12. The method of claim 11 wherein step (e) further comprises the steps of:
(e1) when a matching array name and subscript is found, comparing the type
of data within the additional data of the memory area to the type of data
to be stored in the memory area, and when the types are different,
replacing the type in the additional data with the type of the data to be
stored.
13. A method for storing array variable names and data for the array
variable names within a programming language, the method comprising:
(a) separating a base name and a subscript of each variable name;
(b) when the subscript comprises a number, converting the number to a
string of characters representing the number;
(c) storing the base name in a list of variable names and storing the
subscript in a list of subscripts;
(d) allocating a memory area and connecting the base name and the subscript
to the memory area; and
(e) storing data for the variable in the memory area.

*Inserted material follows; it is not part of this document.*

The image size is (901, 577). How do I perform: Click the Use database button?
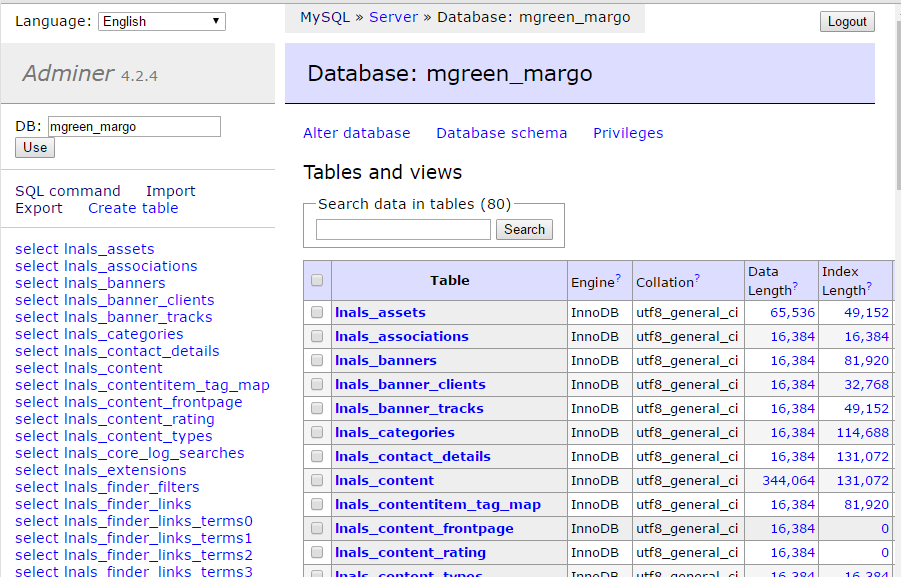[x=35, y=147]
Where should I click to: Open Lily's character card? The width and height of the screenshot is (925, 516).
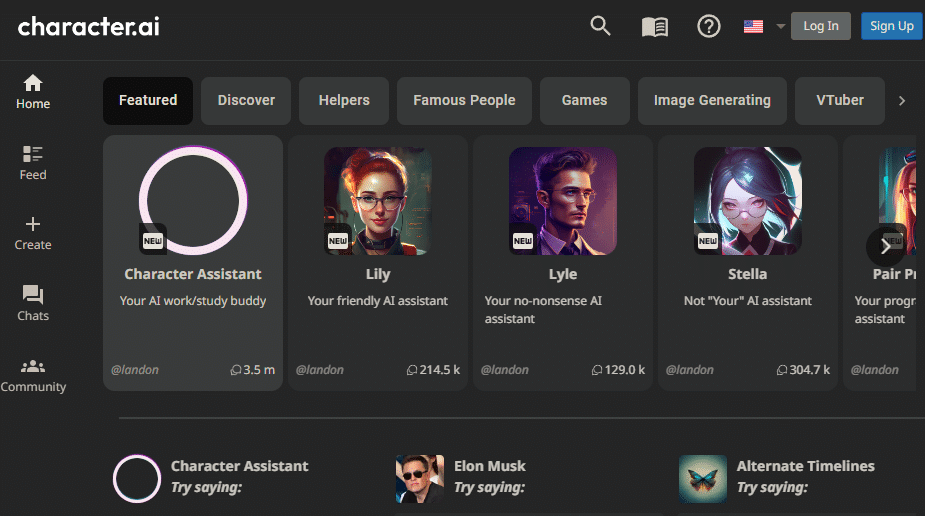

14. The method of claim 13 further comprising the steps of:
(f) when retrieving data for a variable, performing the steps of
(f1) separating a base name and a subscript of the variable to be retrieved
and placing the base name in a retrieving base name and placing the
subscript in a retrieving subscript,
(f2) when the subscript comprises a number, converting the number to a
string of characters representing the number, and
(f3) comparing the retrieving base name to each base name in the list of
variable names and comparing the retrieving subscript to each subscript in
the list of variable names and when a match occurs, retrieving the data
from the memory area connected to the matching base name and subscript.
15. The method of claim 13 wherein step (b) further comprises the step of:
(b1) when the subscript comprises a second variable, retrieving a value
contained within the second variable and converting the value to a string
of characters representing the value.
16. The method of claim 13 wherein step (e) further comprises the steps of:
(e1) storing additional data within the memory area, wherein the additional
data is indicative of a type of data being stored.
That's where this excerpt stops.